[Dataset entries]
========================
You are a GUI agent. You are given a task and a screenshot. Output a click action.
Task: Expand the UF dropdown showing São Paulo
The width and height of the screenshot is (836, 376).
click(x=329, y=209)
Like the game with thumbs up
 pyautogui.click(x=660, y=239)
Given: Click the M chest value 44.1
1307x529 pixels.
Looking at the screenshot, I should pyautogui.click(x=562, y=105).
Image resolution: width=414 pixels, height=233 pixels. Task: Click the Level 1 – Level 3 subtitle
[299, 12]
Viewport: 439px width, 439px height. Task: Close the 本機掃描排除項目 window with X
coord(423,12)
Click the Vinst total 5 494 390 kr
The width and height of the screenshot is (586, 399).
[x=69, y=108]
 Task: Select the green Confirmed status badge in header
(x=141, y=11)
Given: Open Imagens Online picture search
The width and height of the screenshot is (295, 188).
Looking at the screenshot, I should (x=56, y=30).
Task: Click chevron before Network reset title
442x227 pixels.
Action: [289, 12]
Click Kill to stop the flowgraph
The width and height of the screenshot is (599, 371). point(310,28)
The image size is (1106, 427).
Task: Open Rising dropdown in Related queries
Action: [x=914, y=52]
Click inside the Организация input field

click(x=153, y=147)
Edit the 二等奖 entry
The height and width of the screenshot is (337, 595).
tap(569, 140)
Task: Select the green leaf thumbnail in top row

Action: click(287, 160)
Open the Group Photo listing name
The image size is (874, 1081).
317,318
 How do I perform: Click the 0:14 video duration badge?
========================
# [WHAT YOU WILL DO]
Write the data from above out again, exactly.

# [SOLUTION FOR THIS PROBLEM]
You are a GUI agent. You are given a task and a screenshot. Output a click action.
Task: Expand the UF dropdown showing São Paulo
The width and height of the screenshot is (836, 376).
click(x=329, y=209)
Like the game with thumbs up
 pyautogui.click(x=660, y=239)
Given: Click the M chest value 44.1
1307x529 pixels.
Looking at the screenshot, I should pyautogui.click(x=562, y=105).
Image resolution: width=414 pixels, height=233 pixels. Task: Click the Level 1 – Level 3 subtitle
[299, 12]
Viewport: 439px width, 439px height. Task: Close the 本機掃描排除項目 window with X
coord(423,12)
Click the Vinst total 5 494 390 kr
The width and height of the screenshot is (586, 399).
[x=69, y=108]
 Task: Select the green Confirmed status badge in header
(x=141, y=11)
Given: Open Imagens Online picture search
The width and height of the screenshot is (295, 188).
Looking at the screenshot, I should (x=56, y=30).
Task: Click chevron before Network reset title
442x227 pixels.
Action: [289, 12]
Click Kill to stop the flowgraph
The width and height of the screenshot is (599, 371). point(310,28)
The image size is (1106, 427).
Task: Open Rising dropdown in Related queries
Action: [x=914, y=52]
Click inside the Организация input field

click(x=153, y=147)
Edit the 二等奖 entry
The height and width of the screenshot is (337, 595).
tap(569, 140)
Task: Select the green leaf thumbnail in top row

Action: click(287, 160)
Open the Group Photo listing name
The image size is (874, 1081).
317,318
 How do I perform: Click the 0:14 video duration badge?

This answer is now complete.